I could explain what I mean but instead I'll just tell you that the terrific second episode is titled Bisexual because of Meth and that the fourth episode, Jack and Diane, features a lengthy and uncensored breakdown and analysis of the appropriateness of using the dreaded C-bomb in polite company.

"It's a term of endearment," Bamford tells her horrified date after it's dropped into conversation by fellow comedian Patton Oswalt, who is playing himself playing an actor on the show (if you follow me).

"It's so bad no one would ever say it," she says, before adding the kicker. "That's why you can say it."

If all this is sounding a little out there, well, it's not. It's a lot out there. In fact, it gets positively hallucinatory at times. It's not unusual for Bamford to be briefly and inexplicably replaced by, say, a little girl or a lamb, before being swapped back in.

It's a strange and unstable show that would be not much more than a frivolous curiosity if it weren't for the flashbacks to Bamford working through the impact and effect that her depression and subsequent breakdown had on her and her family.
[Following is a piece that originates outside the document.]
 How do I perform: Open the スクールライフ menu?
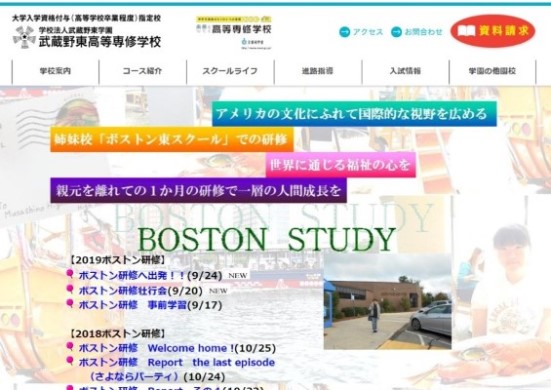click(x=230, y=71)
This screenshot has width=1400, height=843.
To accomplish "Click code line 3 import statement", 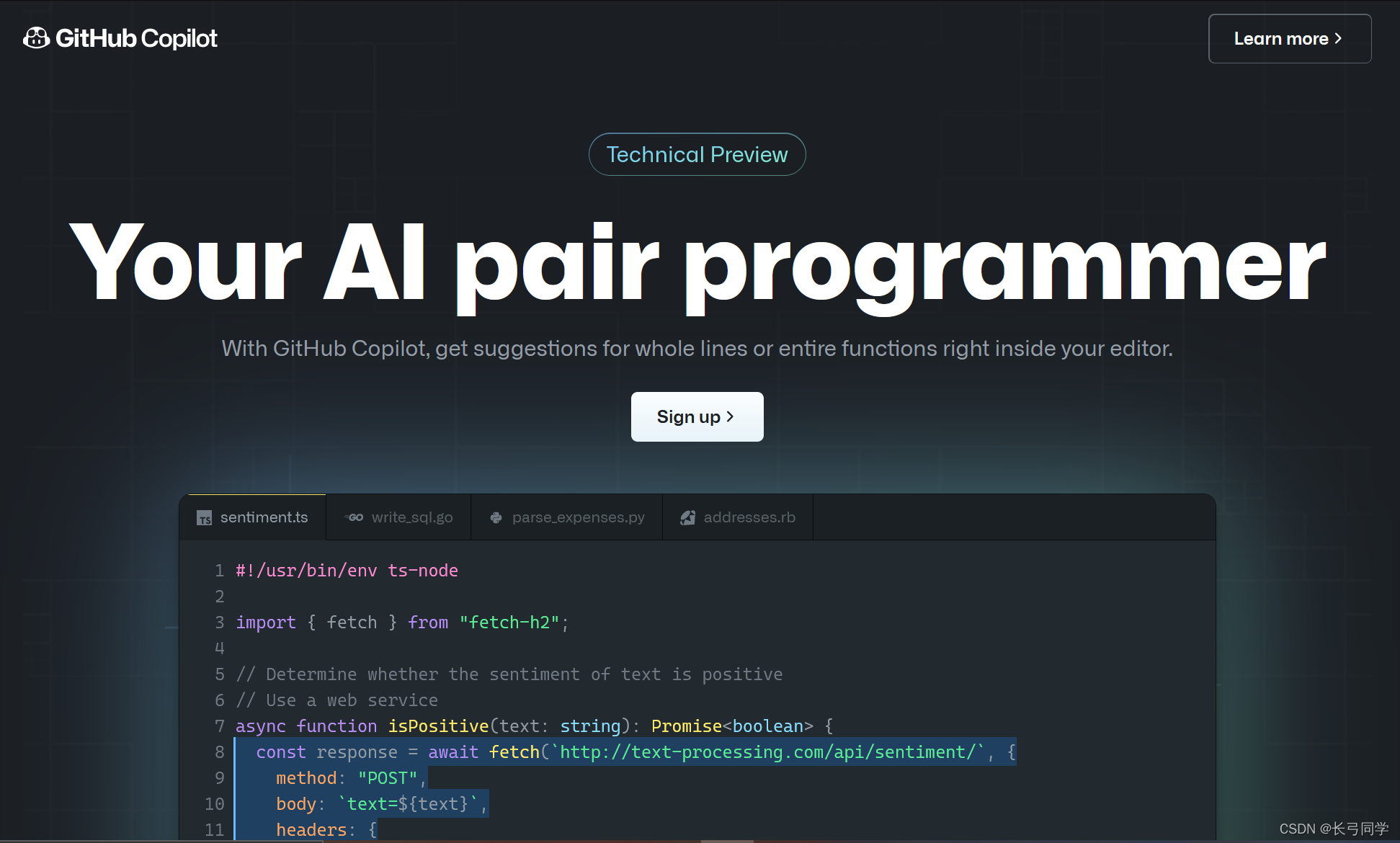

These scenes, shown in a cold blue after Oswalt's first episode recommendation that she "use colour as a time signifier", is where the show returns to earth. The wintry blue chill of both the past and her mental illness work to envelop and swamp the bright colours of her post-recovery present.

It's a hugely effective visual metaphor that lends a sombre gravity to events. When a hyper-manic Bamford crumples onstage during a live performance it's heartbreaking to see her helplessness take hold and to watch her excitable spontaneity and unbridled creativity drain away.

Without this serious slant the show would still be a wild ride of goofy and inventive adult humour but these moments give the show its equilibrium and make it so much more than another forgettable telly show.

Lady Dynamite is positively mental and crazy funny. It's the first truly bipolar sitcom. And I mean this as a compliment of the highest order.